A $3 Trillion Investment Supercycle
Supporting this explosive growth will require colossal financial investment. JLL estimates the sector will need up to $3 trillion in total investment over the next five years. This monumental sum includes roughly $1.2 trillion in real estate asset value creation and approximately $870 billion in new debt financing, signaling what experts call an infrastructure investment supercycle.
Matt Landek, Global Division President for Data Centres at JLL, highlighted the scale of the challenge. "The sheer scale of demand is extraordinary. Hyperscalers are allocating $1 trillion for data centre spend between 2024 and 2026 alone," he said, pointing to a "perfect storm" of supply constraints and lengthy grid connection delays that are reshaping development and energy strategies.

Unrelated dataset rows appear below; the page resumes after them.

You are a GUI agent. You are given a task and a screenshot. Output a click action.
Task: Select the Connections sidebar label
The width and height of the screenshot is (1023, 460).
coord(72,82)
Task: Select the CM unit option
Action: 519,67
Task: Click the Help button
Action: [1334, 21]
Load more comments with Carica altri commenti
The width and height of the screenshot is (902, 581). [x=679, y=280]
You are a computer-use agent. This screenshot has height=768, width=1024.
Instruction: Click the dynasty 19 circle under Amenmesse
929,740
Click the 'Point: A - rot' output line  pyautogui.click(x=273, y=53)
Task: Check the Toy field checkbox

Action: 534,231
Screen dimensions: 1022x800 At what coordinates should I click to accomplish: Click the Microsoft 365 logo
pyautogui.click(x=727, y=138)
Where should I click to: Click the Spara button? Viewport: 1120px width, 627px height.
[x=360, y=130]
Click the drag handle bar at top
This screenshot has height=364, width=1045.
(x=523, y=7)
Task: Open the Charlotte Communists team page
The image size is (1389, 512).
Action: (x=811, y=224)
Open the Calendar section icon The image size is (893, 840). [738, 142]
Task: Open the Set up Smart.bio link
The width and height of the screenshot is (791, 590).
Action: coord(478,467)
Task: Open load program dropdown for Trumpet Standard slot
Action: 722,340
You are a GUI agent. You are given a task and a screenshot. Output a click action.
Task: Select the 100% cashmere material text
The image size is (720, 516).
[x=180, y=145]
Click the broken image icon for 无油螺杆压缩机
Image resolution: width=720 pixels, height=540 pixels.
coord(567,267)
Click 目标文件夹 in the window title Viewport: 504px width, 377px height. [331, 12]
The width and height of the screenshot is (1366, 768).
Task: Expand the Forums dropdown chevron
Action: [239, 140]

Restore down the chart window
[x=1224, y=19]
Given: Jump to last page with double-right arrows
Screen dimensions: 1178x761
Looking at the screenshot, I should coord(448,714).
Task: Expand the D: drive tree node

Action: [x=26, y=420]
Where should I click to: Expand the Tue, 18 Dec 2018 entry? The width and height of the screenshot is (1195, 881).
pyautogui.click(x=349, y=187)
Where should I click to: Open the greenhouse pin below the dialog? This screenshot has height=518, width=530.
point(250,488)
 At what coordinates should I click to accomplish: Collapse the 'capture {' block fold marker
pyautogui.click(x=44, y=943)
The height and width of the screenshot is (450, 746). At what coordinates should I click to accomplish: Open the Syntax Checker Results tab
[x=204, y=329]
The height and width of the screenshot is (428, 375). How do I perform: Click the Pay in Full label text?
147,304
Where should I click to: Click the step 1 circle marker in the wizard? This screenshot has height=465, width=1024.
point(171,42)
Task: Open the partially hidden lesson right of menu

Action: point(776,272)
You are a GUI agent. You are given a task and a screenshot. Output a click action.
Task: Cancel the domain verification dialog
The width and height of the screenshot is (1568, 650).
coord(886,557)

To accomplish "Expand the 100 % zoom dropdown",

Regional Growth and Semiconductor Shifts
The growth is not evenly distributed, with each major global region following a distinct path. The Americas will remain the largest market, holding about 50% of global capacity and seeing the fastest growth, primarily driven by the United States. The Asia-Pacific (APAC) region is set to expand from 32 GW to 57 GW, led by colocation services as companies move away from on-premise capacity. Meanwhile, Europe, the Middle East, and Africa (EMEA) will add 13 GW of new supply, fueled by hyperscaler demand in hubs like London, Frankfurt, and Paris, alongside emerging Middle Eastern markets.
The ripple effects extend to the semiconductor industry. AI chips are projected to grow their share of total semiconductor market revenue from 20% to 50% by 2030. Furthermore, custom silicon developed by hyperscalers for their own needs is expected to capture a 15% market share. Looking ahead, technologies like neuromorphic computing could enable ultra-efficient AI inference, helping to manage future power demands.
Despite the breakneck pace of expansion, JLL's analysis concludes that the sector's fundamentals are solid, with no indication of a property bubble. The report underscores that the race to build and power the AI-driven digital future is now the defining story for global infrastructure and investment.